Em SP, conta de água sobe com novo hidrômetro

São Paulo - A troca de hidrômetros - medidores de consumo de água - feita pela Companhia de Saneamento Básico do Estado de São Paulo (Sabesp) está fazendo a conta do consumidor aumentar. O novo aparelho combate a submedição, passagem de água que não era mensurada - ou seja, deixava de ser cobrada. Resultado: as contas têm subido em média 20%, mas há casos de aumento de até 90%.

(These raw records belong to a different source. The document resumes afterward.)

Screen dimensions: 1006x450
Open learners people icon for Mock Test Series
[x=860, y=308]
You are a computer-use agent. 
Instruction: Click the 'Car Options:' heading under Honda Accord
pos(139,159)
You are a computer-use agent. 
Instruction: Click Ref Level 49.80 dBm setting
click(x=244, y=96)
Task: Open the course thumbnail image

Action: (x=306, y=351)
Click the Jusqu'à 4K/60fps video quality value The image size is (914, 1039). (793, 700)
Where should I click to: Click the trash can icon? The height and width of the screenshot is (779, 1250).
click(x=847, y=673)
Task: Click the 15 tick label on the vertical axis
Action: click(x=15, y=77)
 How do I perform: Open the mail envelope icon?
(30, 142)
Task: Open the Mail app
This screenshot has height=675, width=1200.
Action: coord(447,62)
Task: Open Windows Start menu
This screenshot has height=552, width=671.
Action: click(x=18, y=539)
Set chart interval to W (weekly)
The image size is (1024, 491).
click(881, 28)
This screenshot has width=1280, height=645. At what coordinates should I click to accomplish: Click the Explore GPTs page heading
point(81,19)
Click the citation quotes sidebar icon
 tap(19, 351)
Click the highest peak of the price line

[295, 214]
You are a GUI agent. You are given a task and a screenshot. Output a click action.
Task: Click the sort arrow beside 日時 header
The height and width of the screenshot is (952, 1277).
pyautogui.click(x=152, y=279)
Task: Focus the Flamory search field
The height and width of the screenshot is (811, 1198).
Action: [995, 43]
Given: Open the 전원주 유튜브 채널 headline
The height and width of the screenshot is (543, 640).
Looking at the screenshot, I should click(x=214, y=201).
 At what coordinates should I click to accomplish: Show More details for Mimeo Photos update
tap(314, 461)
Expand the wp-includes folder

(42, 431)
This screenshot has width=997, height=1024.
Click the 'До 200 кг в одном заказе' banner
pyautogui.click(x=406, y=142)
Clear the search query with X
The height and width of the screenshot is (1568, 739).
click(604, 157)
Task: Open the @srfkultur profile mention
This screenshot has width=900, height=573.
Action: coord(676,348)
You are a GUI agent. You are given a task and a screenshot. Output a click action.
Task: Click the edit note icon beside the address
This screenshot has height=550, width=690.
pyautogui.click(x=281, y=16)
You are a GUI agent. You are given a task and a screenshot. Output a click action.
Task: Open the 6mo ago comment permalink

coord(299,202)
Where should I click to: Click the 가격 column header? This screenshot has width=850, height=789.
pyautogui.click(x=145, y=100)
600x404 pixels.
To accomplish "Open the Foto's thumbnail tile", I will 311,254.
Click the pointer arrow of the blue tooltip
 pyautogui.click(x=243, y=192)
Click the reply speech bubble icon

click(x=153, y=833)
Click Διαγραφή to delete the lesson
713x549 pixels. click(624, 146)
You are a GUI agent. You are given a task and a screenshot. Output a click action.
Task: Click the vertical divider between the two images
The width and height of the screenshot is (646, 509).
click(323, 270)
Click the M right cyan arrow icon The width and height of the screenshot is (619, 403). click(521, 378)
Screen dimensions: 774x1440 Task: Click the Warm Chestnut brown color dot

Normalmente, em uma ligação residencial, o novo medidor registra cerca de dois mil litros a mais por mês que antes não eram anotados, pois o equipamento não conseguia aferir a passagem do líquido. A diferença em dinheiro de quem pagava pelo consumo de 14 metros cúbicos por mês - média na região metropolitana de São Paulo - e passou a pagar por 16 m³ após a troca é de R$ 8,52, segundo a Sabesp. Os 14 m³ são consumidos por uma família de quatro pessoas e custam R$ 44,52 por mês. Com o novo equipamento, a conta vai a R$ 53,04.

A Sabesp alega que os consumidores não têm prejuízo com o novo hidrômetro, pois o consumo sempre volta ao patamar anterior à troca depois que há reajuste de preço. "Ou o consumidor consegue economizar ou verifica que pode ter algum vazamento que é controlado após a mudança", explica Marcelo Fornaziero de Medeiros, gerente do Departamento de Desenvolvimento Operacional e de Medidores. "Ao adotar o uso racional da água, todos ganham, pois não há desperdício." As informações são do jornal O Estado de S. Paulo.